Me voilà donc à faire mes premières courses, entre ultra-local au marché et produits spécialisés en épicerie bio – farine de pois chiches, boissons à base de soja, toutes sortes de noix.

Au supermarché aussi, je comprends vite le peu de propositions véganes friendly. Entre passer mon temps à lire des listes d’ingrédients sans fin et à tourner en rond à la recherche d’alternatives nourrissantes et un brin fun, je comprends qu’il va falloir que je m’organise plus sérieusement et planifier en amont.

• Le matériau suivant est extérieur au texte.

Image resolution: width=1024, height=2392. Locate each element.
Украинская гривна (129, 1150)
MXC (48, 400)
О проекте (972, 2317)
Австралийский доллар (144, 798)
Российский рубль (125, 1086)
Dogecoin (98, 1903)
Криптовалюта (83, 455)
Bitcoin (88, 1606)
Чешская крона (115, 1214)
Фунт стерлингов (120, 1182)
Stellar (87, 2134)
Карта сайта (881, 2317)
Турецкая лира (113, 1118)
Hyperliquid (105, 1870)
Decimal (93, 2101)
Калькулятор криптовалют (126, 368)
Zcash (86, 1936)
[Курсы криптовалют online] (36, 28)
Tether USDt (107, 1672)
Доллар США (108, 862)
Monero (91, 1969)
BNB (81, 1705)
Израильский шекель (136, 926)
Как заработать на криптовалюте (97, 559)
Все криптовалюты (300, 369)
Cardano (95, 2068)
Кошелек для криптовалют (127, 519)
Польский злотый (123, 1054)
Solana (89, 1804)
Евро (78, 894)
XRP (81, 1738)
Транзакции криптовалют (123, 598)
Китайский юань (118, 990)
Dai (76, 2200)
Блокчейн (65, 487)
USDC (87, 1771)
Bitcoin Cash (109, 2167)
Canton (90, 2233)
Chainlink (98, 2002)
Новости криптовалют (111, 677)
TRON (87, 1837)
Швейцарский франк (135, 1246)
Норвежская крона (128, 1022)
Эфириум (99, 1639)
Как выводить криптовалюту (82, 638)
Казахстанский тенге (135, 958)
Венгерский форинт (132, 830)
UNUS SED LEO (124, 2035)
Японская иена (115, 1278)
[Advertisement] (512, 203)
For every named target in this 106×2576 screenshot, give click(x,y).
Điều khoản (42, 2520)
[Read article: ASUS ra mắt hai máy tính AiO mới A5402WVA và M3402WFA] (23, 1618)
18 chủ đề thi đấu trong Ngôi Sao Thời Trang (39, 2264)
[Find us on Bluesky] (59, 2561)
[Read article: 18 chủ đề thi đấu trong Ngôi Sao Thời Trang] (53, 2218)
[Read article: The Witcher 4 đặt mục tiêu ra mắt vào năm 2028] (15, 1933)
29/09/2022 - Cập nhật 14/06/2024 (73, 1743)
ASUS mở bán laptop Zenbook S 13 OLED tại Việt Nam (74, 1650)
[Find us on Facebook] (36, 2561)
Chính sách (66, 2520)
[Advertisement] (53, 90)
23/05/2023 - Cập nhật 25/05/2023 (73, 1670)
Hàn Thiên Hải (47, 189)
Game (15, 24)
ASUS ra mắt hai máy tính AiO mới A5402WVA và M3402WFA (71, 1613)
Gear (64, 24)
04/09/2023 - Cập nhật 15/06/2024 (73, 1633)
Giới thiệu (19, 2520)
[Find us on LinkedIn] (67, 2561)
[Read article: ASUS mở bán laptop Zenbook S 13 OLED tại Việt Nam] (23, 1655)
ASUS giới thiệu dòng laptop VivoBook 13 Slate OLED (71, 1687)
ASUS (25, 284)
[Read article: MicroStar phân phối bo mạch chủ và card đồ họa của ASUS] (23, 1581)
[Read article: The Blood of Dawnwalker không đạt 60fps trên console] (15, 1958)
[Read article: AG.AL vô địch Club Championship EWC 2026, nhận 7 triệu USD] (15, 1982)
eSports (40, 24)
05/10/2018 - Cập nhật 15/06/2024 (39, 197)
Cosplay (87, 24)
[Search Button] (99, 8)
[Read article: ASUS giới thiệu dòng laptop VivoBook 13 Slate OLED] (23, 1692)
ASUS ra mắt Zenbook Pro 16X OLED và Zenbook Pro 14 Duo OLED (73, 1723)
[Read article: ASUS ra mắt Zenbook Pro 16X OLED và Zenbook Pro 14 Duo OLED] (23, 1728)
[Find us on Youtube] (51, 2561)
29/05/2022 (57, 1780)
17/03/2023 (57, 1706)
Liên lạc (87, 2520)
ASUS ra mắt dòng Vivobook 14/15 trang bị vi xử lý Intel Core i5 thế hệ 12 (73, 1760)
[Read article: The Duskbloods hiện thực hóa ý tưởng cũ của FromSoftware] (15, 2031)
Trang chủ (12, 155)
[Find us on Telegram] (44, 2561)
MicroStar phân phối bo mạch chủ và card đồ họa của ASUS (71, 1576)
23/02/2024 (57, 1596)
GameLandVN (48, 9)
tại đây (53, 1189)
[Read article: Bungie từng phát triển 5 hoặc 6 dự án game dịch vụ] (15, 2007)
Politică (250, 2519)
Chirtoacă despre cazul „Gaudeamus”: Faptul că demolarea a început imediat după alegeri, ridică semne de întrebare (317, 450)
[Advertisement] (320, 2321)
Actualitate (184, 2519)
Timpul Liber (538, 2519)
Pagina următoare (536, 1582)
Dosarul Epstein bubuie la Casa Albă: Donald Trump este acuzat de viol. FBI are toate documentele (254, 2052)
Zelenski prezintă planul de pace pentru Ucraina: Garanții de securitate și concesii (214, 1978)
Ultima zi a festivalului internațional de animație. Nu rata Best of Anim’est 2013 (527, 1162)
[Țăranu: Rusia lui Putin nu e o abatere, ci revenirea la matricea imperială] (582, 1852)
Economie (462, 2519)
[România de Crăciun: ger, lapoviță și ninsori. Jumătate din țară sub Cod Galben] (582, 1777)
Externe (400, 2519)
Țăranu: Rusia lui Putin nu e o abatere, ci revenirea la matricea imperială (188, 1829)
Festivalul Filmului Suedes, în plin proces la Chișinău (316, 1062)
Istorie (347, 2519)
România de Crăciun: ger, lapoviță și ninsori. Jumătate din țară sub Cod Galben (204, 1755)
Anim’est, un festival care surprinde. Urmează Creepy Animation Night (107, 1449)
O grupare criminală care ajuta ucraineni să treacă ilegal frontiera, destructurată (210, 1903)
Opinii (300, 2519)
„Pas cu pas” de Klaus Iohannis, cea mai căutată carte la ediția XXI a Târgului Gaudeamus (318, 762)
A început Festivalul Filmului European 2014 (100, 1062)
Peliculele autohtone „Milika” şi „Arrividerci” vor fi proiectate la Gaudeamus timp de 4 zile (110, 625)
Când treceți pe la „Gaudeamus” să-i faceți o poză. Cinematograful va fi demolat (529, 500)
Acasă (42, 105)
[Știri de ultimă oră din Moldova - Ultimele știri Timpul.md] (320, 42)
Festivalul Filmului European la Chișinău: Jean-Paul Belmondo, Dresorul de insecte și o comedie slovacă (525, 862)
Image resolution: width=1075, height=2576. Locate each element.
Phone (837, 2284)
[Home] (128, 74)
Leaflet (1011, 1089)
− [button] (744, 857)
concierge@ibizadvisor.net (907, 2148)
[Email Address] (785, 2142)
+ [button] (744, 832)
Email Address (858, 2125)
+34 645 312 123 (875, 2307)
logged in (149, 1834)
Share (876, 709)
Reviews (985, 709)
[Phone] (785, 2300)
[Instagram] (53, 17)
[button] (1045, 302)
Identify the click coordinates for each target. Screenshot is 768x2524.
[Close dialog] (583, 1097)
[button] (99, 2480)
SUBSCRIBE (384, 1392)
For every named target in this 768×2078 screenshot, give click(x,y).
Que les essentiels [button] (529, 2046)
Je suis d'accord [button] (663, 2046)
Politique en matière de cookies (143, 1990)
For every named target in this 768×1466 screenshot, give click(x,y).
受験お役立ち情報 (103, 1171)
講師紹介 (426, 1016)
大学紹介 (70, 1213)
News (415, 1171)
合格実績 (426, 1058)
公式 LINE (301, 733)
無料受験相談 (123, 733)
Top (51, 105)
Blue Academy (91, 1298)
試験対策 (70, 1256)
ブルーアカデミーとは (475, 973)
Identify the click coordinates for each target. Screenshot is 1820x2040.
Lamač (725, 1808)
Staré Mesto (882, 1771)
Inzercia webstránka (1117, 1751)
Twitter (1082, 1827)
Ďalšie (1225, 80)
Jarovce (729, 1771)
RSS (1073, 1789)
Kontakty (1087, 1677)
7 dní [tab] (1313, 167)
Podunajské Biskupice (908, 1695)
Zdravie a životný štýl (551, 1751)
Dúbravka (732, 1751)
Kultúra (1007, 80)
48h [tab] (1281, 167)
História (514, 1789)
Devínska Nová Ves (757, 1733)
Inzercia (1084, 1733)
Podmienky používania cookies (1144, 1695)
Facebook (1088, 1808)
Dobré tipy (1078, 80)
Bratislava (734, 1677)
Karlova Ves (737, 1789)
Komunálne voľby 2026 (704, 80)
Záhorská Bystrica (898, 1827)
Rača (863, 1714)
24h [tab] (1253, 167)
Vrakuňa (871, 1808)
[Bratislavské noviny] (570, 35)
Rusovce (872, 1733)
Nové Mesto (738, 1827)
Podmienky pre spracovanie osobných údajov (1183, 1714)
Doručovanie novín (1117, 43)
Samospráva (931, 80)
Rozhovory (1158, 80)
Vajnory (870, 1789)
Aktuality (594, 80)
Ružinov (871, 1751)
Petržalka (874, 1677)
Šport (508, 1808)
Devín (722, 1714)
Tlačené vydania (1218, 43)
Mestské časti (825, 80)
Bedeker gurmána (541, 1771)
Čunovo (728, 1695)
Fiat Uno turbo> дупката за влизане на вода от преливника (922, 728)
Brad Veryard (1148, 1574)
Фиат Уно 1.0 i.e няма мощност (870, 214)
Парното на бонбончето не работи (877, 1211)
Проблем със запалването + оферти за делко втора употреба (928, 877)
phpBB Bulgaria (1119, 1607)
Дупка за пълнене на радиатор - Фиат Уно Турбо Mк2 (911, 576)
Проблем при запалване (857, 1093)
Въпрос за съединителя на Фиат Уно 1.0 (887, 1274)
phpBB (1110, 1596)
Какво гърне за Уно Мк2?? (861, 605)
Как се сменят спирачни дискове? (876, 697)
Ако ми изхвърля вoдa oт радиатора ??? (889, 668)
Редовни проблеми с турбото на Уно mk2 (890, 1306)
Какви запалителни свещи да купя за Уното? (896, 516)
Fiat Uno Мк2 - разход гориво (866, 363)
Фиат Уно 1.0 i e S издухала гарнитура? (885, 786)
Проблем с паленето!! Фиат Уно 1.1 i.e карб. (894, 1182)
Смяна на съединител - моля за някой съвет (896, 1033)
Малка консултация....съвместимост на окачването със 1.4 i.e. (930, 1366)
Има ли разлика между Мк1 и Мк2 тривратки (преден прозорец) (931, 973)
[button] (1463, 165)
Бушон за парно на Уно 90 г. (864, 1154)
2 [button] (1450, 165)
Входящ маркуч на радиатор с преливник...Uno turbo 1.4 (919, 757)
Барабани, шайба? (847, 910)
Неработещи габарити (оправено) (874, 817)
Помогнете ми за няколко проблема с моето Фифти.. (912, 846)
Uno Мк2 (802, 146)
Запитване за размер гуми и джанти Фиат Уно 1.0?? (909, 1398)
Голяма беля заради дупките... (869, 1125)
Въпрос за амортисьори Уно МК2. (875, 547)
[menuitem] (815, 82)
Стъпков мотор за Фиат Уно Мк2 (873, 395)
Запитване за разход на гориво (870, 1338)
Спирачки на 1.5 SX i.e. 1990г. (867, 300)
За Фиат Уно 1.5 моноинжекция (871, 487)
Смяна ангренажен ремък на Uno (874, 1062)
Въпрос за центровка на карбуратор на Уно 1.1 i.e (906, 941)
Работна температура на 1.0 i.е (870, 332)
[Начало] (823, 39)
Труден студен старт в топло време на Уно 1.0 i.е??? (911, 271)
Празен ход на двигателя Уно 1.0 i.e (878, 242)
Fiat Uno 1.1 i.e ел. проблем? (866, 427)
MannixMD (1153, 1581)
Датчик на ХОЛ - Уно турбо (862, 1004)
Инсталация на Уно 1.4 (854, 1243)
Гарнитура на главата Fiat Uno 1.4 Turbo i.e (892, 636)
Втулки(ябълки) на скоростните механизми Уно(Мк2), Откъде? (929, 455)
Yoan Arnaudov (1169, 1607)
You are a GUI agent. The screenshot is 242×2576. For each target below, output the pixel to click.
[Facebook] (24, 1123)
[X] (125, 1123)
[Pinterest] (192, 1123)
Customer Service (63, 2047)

J+2 : euphorie du débutant

Mes carnets pleins de recettes, c’est avec passion que le mois débute. Déjà, en cuisine, la découverte d’une nouvelle chimie est passionnante : émulsion au tofu soyeux, sauces à base de noix de cajou… Les assiettes sont belles, et si parfois les jeux de texture sont déroutants, le plaisir de réapprendre à cuisiner avec ces contraintes prend le dessus. Surtout, dans les premiers jours, je n’ai pas à manger dehors, et me retrouve toujours avec du temps pour anticiper mes repas.

J+8 : anticipation et énergie

Après la motivation de la première semaine s’ensuit une sacrée baisse de régime. Si la viande – que je consomme déjà peu – ne me manque absolument pas, les laitages, eux, s’invitent dans mes rêves. Et c’est surtout les jours au bureau, ou ceux où je manque de temps, qui tournent à la routine répétitive.

Je consomme beaucoup de bases de blé, je commence à ne plus pouvoir encadrer le soja, et j’ai surtout une baisse d’énergie. Au restaurant, à Paris, les chefs que je croise me proposent tous des solutions, mais je tourne vite en rond.

Pâtes véganes façon “cacio e pepe”. (© Club Sandwich)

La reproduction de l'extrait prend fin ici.